# Windows 8 not showing full screen



## NOMAR (Nov 5, 2013)

*Ride runner not showing full screen*

Hello dear all,

I am a newby with RR, And hope I post at the right place.
With searching this forum i could not find a solution for the following problem:

I have installed RR on a Microsoft Surface tablet running 8.1 Pro.
And also on a windows xp pro tablet

With RRconfig I can change the screen resolution, But the program does stay in the upper left corner of the screen.
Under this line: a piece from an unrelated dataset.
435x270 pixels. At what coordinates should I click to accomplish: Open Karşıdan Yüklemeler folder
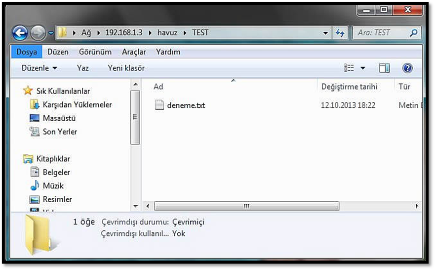77,105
Does anyone has a solution?
Thanks Martien


----------



## namesmeanlittle (Nov 20, 2013)

I know just the problem i have had personal experience 
i personally assure you, you won't have this problem again
in fact you will have an enlightened experience and technological doors will open you never thought possible 
go here to learn how to fix it
Apple - iPad Air


----------



## Hoptologist (Sep 14, 2012)

*Re: Ride runner not showing full screen*



NOMAR said:


> Hello dear all,
> 
> I am a newby with RR, And hope I post at the right place.
> With searching this forum i could not find a solution for the following problem:
> ...


Googled this, found someone in the mp3car forum had the same problem, this is what one user said to try:

"look in your current skin folder , you will find a General.ini file
open in notepad

you need to edit the 3rd and 4th line to your current screen resolution, the 1st 2 lines are for what the skin size is

origanalwidth=800
origanalhieght=600
showwidth=1280
showhieght=1024"

So figure out what your screen res is, and change showwidth and showheight to match it.


----------